Ce n’est pas en demandant à chacun d’éteindre les lumières qu’on réduit l’impact de nos consommations énergétiques : c’est en faisant la transition vers un mix énergétique durable, décarbonné. Ce n’est pas en laissant sa voiture au garage pour quelques trajets très courts que l’on réduira l’empreinte carbone du transport ou la pollution de l’air : c’est en changeant durablement nos habitudes de mobilité, en mettant en place des structures de transport en commun plus efficaces, en laissant la voiture au garage dès que cela est possible, même si cela est moins confortable ou un peu plus long. Ce n’est pas non plus en demandant aux internautes de supprimer leurs e-mails qu’on améliorera l’empreinte environnementale du numérique : c’est en régulant le système, en imposant des règles claires aux fabricants sur l’obsolescence programmée, en créant des normes sur le design des site web…

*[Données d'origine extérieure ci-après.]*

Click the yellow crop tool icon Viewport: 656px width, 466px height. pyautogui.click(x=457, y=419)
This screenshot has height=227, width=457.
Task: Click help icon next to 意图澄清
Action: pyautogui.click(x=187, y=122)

C’est la même chose dans tous les domaines : les décisions des consommateurs sur des enjeux à la marge ne peuvent pas avoir un impact significatif tant que cela ne se fait pas en conjonction avec une politique globale et systémique.
Par exemple : les fruits de saison, c’est bien, manger un peu moins de viande, c’est bien. Mais le plus important, c’est surtout que le système agro-alimentaire se transforme. Que les pratiques agricoles changent, ainsi que celles des distributeurs. Que l’on produise moins de viande, avec des méthodes plus écologiques. Que les distributeurs favorisent les produits les plus écologiques. Et pour ça, il faut de la régulation politique.
Et ça ne se fera pas si l’on continue à se focaliser sur des éco-gestes qui ne sont, au fond, que des détails dans le problème écologique global.